MultiBooth: Towards Generating All Your Concepts in an Image from Text

TL;DR

MultiBooth addresses multi-concept customization in diffusion-based text-to-image generation by separating learning into single-concept and multi-concept phases. It introduces Adaptive Concept Normalization (ACN) and efficient LoRA-based concept encoding to produce compact, faithful concept embeddings, and a Regional Customization Module (RCM) that uses bounding boxes to guide region-specific cross-attention for assembling multiple concepts. The method achieves superior fidelity and prompt alignment with lower inference cost compared to state-of-the-art MCC approaches, demonstrated on diverse subject categories. This plug-and-play framework enables scalable generation of images containing arbitrary combinations of user-defined concepts with efficient inference.

Abstract

This paper introduces MultiBooth, a novel and efficient technique for multi-concept customization in image generation from text. Despite the significant advancements in customized generation methods, particularly with the success of diffusion models, existing methods often struggle with multi-concept scenarios due to low concept fidelity and high inference cost.
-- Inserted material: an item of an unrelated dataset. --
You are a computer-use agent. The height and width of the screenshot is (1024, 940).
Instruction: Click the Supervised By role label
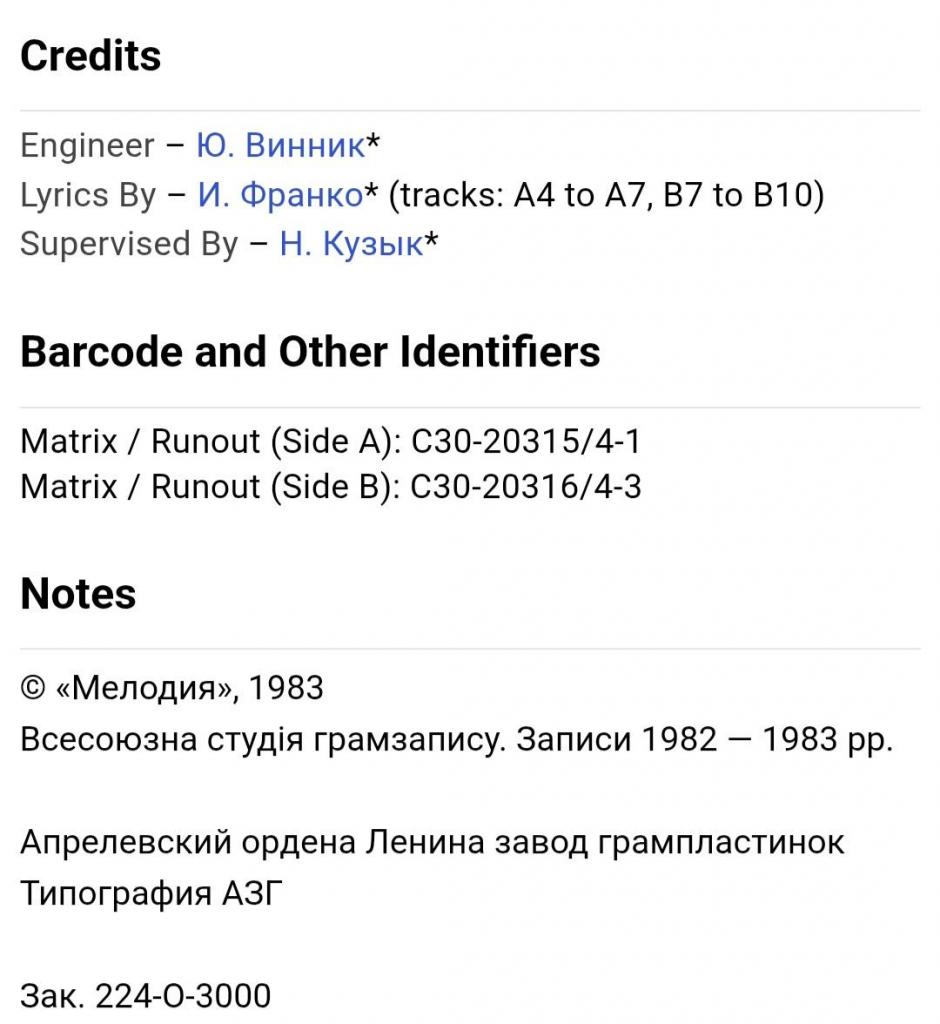click(x=129, y=244)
MultiBooth addresses these issues by dividing the multi-concept generation process into two phases: a single-concept learning phase and a multi-concept integration phase. During the single-concept learning phase, we employ a multi-modal image encoder and an efficient concept encoding technique to learn a concise and discriminative representation for each concept. In the multi-concept integration phase, we use bounding boxes to define the generation area for each concept within the cross-attention map. This method enables the creation of individual concepts within their specified regions, thereby facilitating the formation of multi-concept images. This strategy not only improves concept fidelity but also reduces additional inference cost. MultiBooth surpasses various baselines in both qualitative and quantitative evaluations, showcasing its superior performance and computational efficiency. Project Page: https://multibooth.github.io/
Paper Structure (15 sections, 8 equations, 5 figures, 4 tables)
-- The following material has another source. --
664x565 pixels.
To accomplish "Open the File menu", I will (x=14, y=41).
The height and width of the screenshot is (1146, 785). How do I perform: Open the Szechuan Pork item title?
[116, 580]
This paper contains 15 sections, 8 equations, 5 figures, 4 tables.

Figures (5)

  • Figure 1: MultiBooth can learn individual customization concepts through a few examples and then combine these learned concepts to create multi-concept images based on text prompts. The results indicate that our MultiBooth can effectively preserve high image fidelity and text alignment when encountering complex multi-concept generation demands, including (a) stylization, (b) different spatial relationships, and (c) contextualization.
  • Figure 2: Overall Pipeline of MultiBooth. (a) During the single-concept learning phase, a multi-modal encoder and LoRA parameters are trained to encode every single concept. (b) During the multi-concept integration phase, we first convert $S^*$ and $V^*$ into text embeddings, which are then combined with the corresponding LoRA to form single-concept modules. These single-concept modules, along with the bounding boxes, are intended to serve as input for the regional customization module.
  • Figure 3: Regional Customization Module. We initially divide the image feature into several regions via bounding boxes to acquire the query $Q$ for each concept. Subsequently, we combine the single-concept module with $W_k$ and $W_v$ to derive the corresponding key $K$ and value $V$. After that, we perform the attention operation on the obtained $Q$, $K$, and $V$ to get a partial attention output. The above procedure is applied to each concept simultaneously, forming the final attention output.
  • Figure 4: Qualitative comparisons. Our method outperforms all the compared methods in image fidelity and prompt alignment.
  • Figure 5: Qualitative ablation results.